Di Ujung Pematang Sawah

Kepala tegak, tangan mengepal. Begitukah caramu untuk terus berusaha di tengah ketidak berdayaanmu? Sungguh berat hidup ini bukan? Tak pernah sedikitpun aku membayangkan semua ini harus kuhadapi. Kekosongan, kesedihan dan kerapuhan batin yang aku rasakan tak akan pernah bisa kembali memberiku cara untuk kembali melengkungkan bibirku ke atas.

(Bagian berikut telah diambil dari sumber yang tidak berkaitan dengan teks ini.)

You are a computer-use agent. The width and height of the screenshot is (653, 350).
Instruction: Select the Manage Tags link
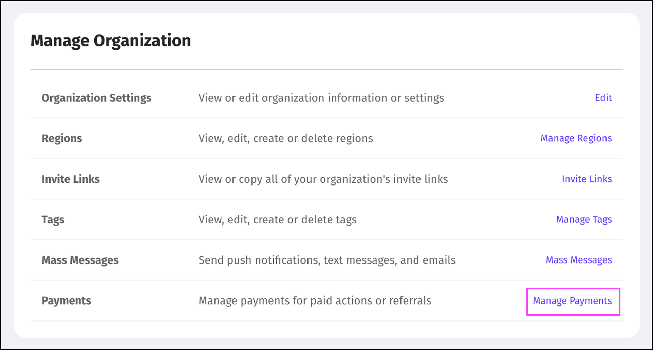(584, 220)
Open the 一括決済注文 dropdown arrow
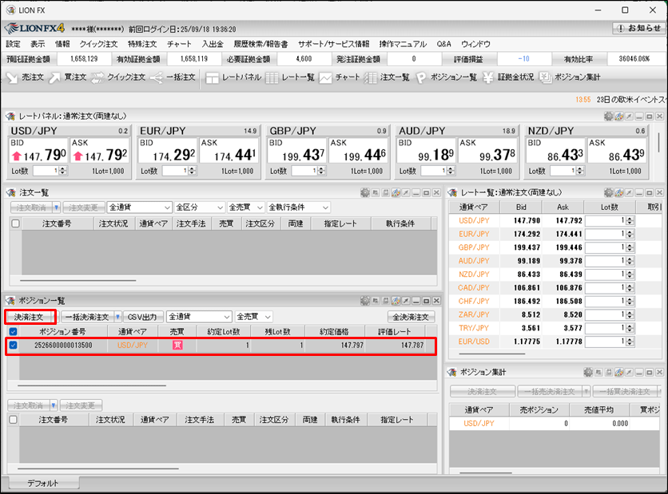This screenshot has width=668, height=494. click(x=117, y=317)
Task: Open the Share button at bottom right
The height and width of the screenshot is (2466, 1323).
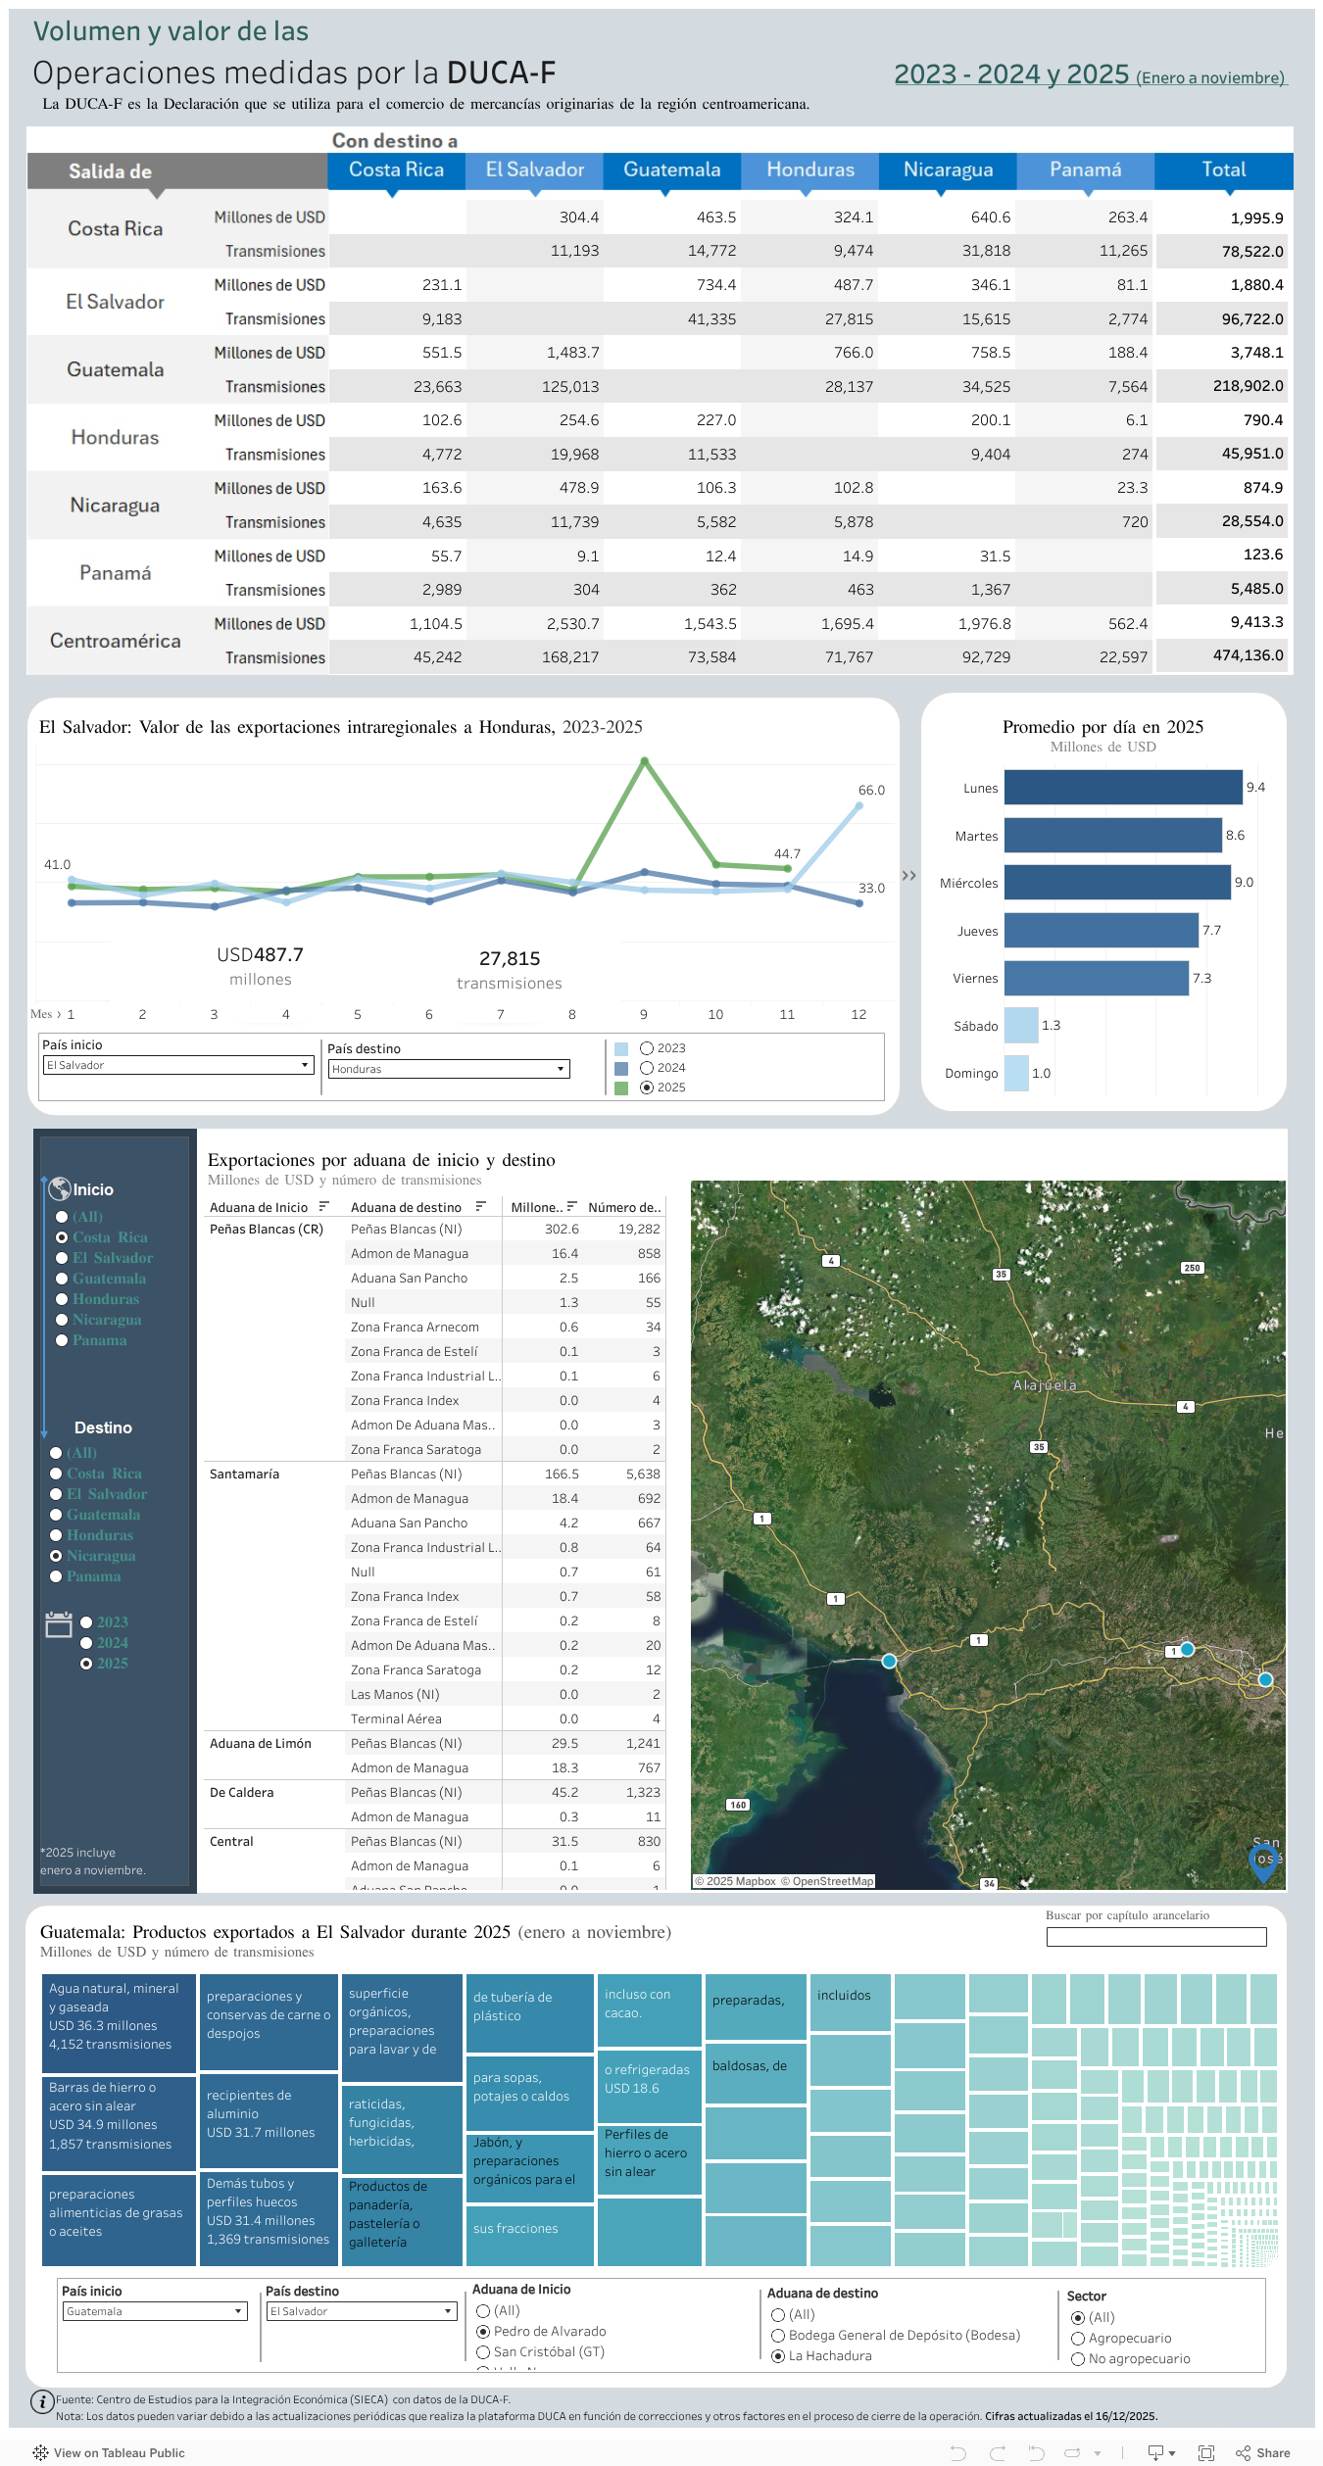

Kemarin aku tersudut di ujung pematang sawah. Membuatku berpikir haruskah aku seberangi sungai deras di hadapanku dan melanjutkan petualanganku? Ataukah aku harus berhenti di titik itu dan kembali ke dalam kehidupan yang membodohiku?

Jumat, 22 November 2013

UNIDENTIFIED DREAM

       Saat berbicara mimpi, aku sering bingung sendiri apa sih mimpiku ini sebenarnya. Bukannya aku tak punya mimpi, tapi mimpiku terlalu banyak sampai aku bingung memilah mana yang terbaik. Suatu waktu, aku sempat di buat pusing dengan mimpiku sendiri. Aku bingung mau dibawa ke mana hidupku yang singkat ini. Sempat terpikir bahwa aku akan berkeliling Indonesia mulai dari tiap sudut kecilnya sampai tempat yang memang "besar" di mata dunia. Tapi aku selalu memikirkan keterbatasan waktu dan biaya milikku. Dan sempat ku ganti mimpiku untuk menjadi ahli logistik di masa mendatang. Tapi lagi-lagi aku terbawa ke angan kelamku. Selalu aku memikirkan hal jelek yang akan terjadi nanti. Kenapa aku selalu memikirkan kegagalan? Apakah nanti aku akan menjadi pribadi yang gagal? Entahlah. Setahuku, sampai saat ini aku masih memiliki kehidupan yang penuh warna. Meskipun aku masih bingung akan tujuanku hidup sebenarnya. Dan kedua skenario mimpiku di atas tadi masih aku jalani. Aku masih tetap kuliah di jurusan logistik dan aku masih juga doyan traveling. Yang jadi acuanku sekarang adalah pepatah kuno yang memang selalu benar menurutku. "Masa lalu adalah pelajaran, masa depan adalah misteri dan masa kini adalah realita."

SHOCKING MOMENT EVER

     Sabtu, 26 Oktober 2013 menjadi malam minggu penuh pilu bagiku bahkan seluruh keluargaku. Malam yang seharusnya menjadi malam penuh canda tawa serta kehangatan keluarga berubah menjadi malam sejuta air mata. Sabtu, 26 Oktober 2013, entah aku harus cerita dari mana. Saat aku menulis ini pun, air mata tak bisa ku tahan lajunya. Malam itu, aku terdiam, merenung, mengenang dan menangis. Langit kelam seakan enggan pergi dari batin dan pikiranku. Laksana hidup di tengah kesedihan. Akupun larut di dalamnya. Semua kenangan, semua tawa, semua pesan terus menerus bergulir di pikiranku. Kenapa hal itu mesti terjadi?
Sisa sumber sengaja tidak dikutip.